The discomposure of spirits which this extraordinary visit threw Elizabeth into could not be easily overcome; nor could she for many hours learn to think of it less than incessantly. Lady Catherine, it appeared, had actually taken the trouble of this journey from Rosings for the sole purpose of breaking off her supposed engagement with Mr. Darcy. It was a rational scheme, to be sure! but from what the report of their engagement could originate, Elizabeth was at a loss to imagine; till she recollected that _his_ being the intimate friend of Bingley, and _her_ being the sister of Jane, was enough, at a time when the expectation of one wedding made everybody eager for another, to supply the idea. She had not herself forgotten to feel that the marriage of her sister must bring them more frequently together. And her neighbours at Lucas Lodge, therefore, (for through their communication with the Collinses, the report, she concluded, had reached Lady Catherine,) had only set _that_ down as almost certain and immediate which _she_ had looked forward to as possible at some future time.

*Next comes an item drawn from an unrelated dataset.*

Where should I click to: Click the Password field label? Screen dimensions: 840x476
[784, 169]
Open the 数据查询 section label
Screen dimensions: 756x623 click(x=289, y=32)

In revolving Lady Catherine’s expressions, however, she could not help feeling some uneasiness as to the possible consequence of her persisting in this interference. From what she had said of her resolution to prevent the marriage, it occurred to Elizabeth that she must meditate an application to her nephew; and how he might take a similar representation of the evils attached to a connection with her she dared not pronounce. She knew not the exact degree of his affection for his aunt, or his dependence on her judgment, but it was natural to suppose that he thought much higher of her Ladyship than _she_ could do; and it was certain, that in enumerating the miseries of a marriage with _one_ whose immediate connections were so unequal to his own, his aunt would address him on his weakest side. With his notions of dignity, he would probably feel that the arguments, which to Elizabeth had appeared weak and ridiculous, contained much good sense and solid reasoning.